▶ _WHAT THE TASK REQUIRES_
Retype only the lines below from the one with "Viewport: 1245px width, 646px height." to the one with "Viewport: 794px width, 455px height.", inclusive, skipping every image.

▶ _MATERIAL FOR THIS EXERCISE_
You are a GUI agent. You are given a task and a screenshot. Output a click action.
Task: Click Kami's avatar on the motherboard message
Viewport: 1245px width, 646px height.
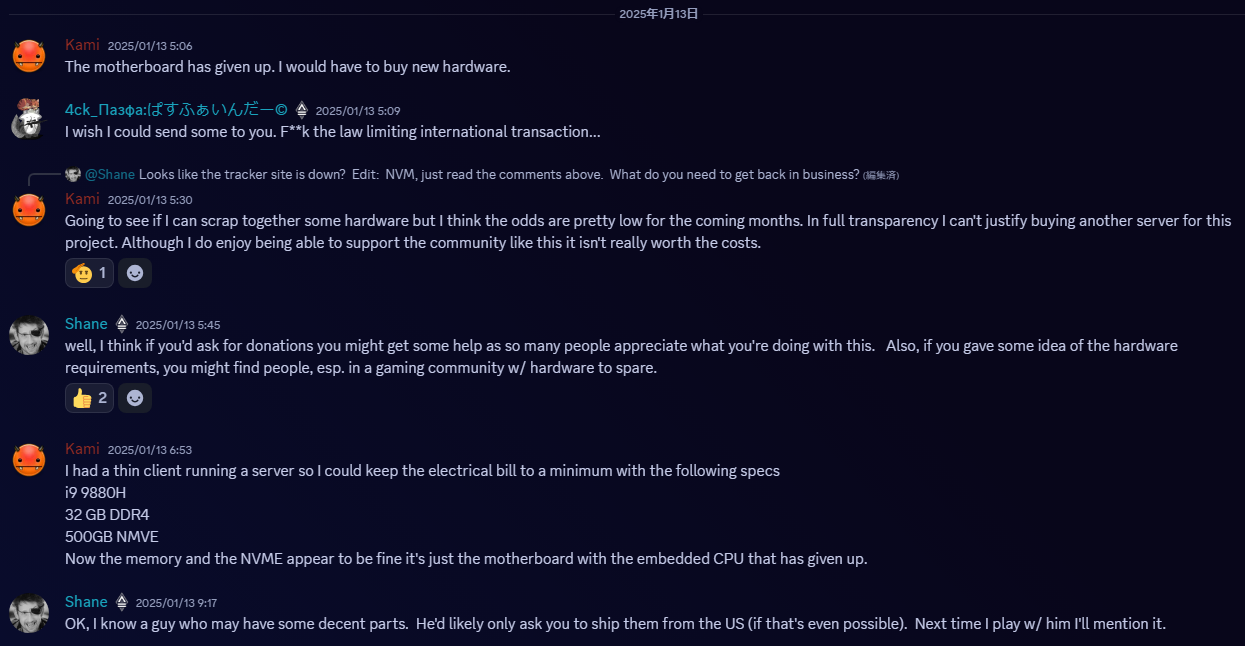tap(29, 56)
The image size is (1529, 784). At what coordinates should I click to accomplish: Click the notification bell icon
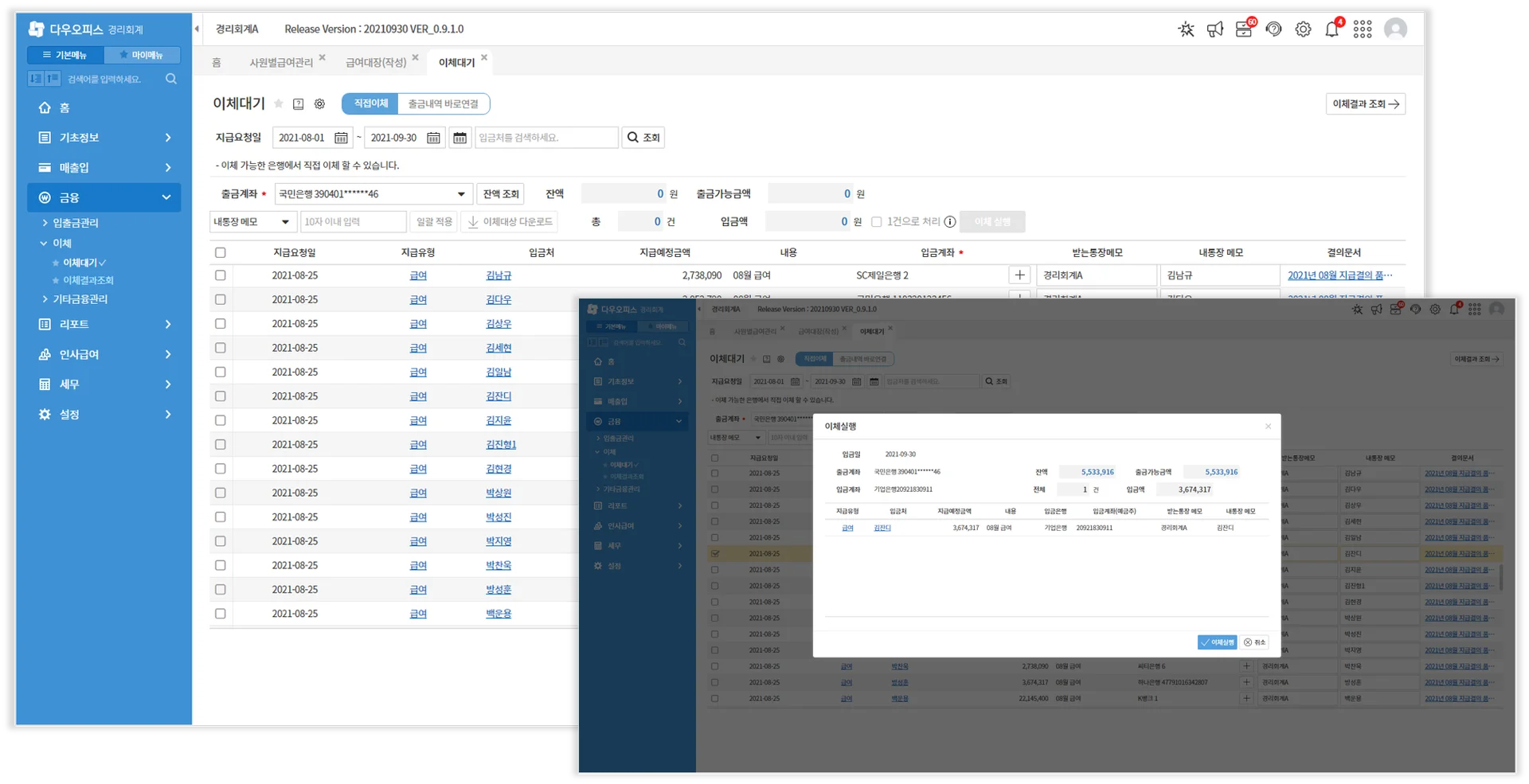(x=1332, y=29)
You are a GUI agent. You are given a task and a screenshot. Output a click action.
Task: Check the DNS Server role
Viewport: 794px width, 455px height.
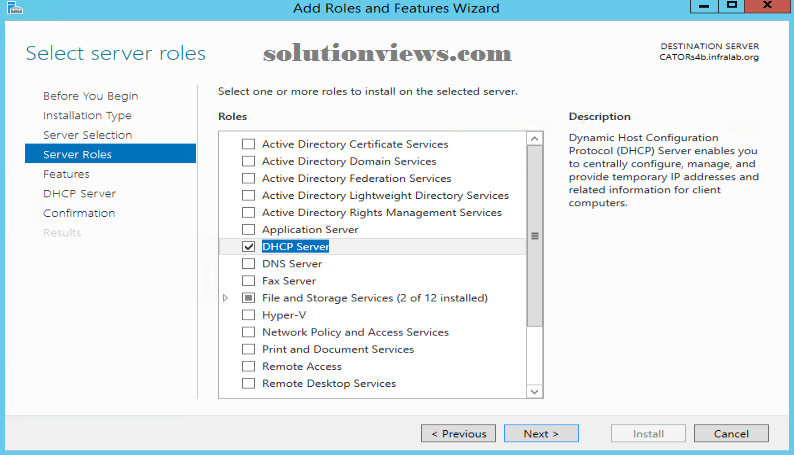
--
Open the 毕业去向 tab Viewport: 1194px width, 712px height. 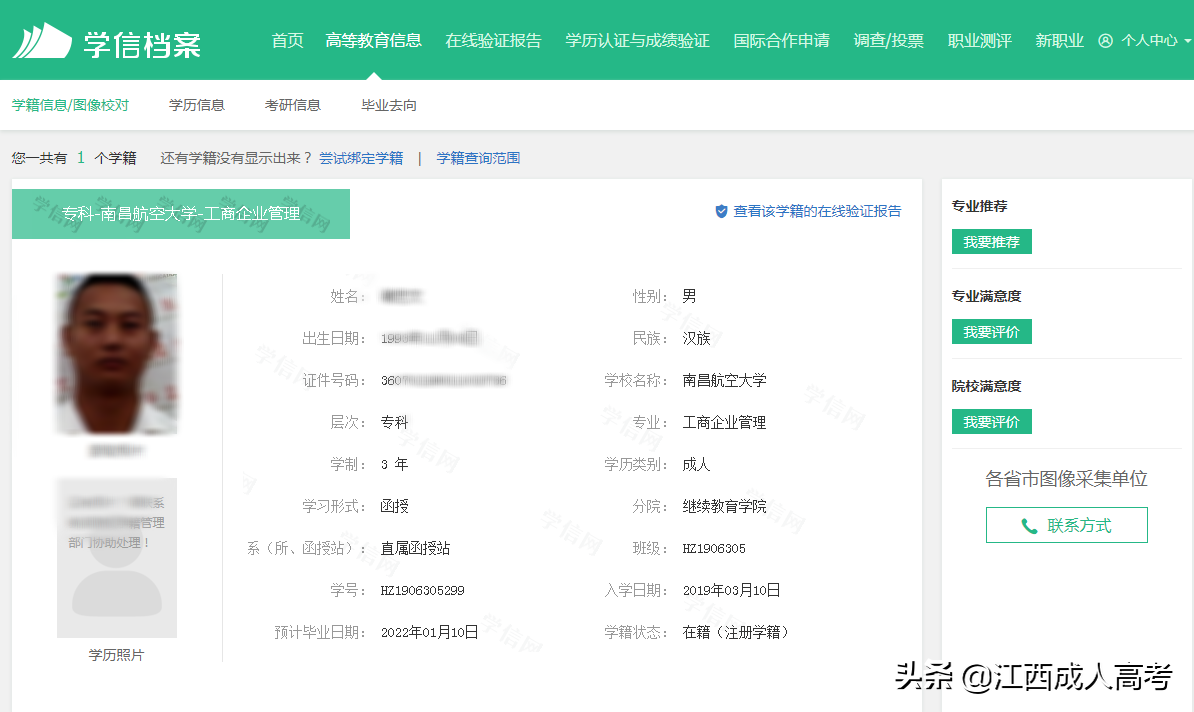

▶ _RESPONSE AREA_
Viewport: 1245px width, 646px height.
tap(29, 56)
The image size is (1529, 784). At what coordinates should I click to accomplish: Click the notification bell icon
(x=1332, y=29)
You are a GUI agent. You are given a task and a screenshot. Output a click action.
Task: Check the DNS Server role
Viewport: 794px width, 455px height.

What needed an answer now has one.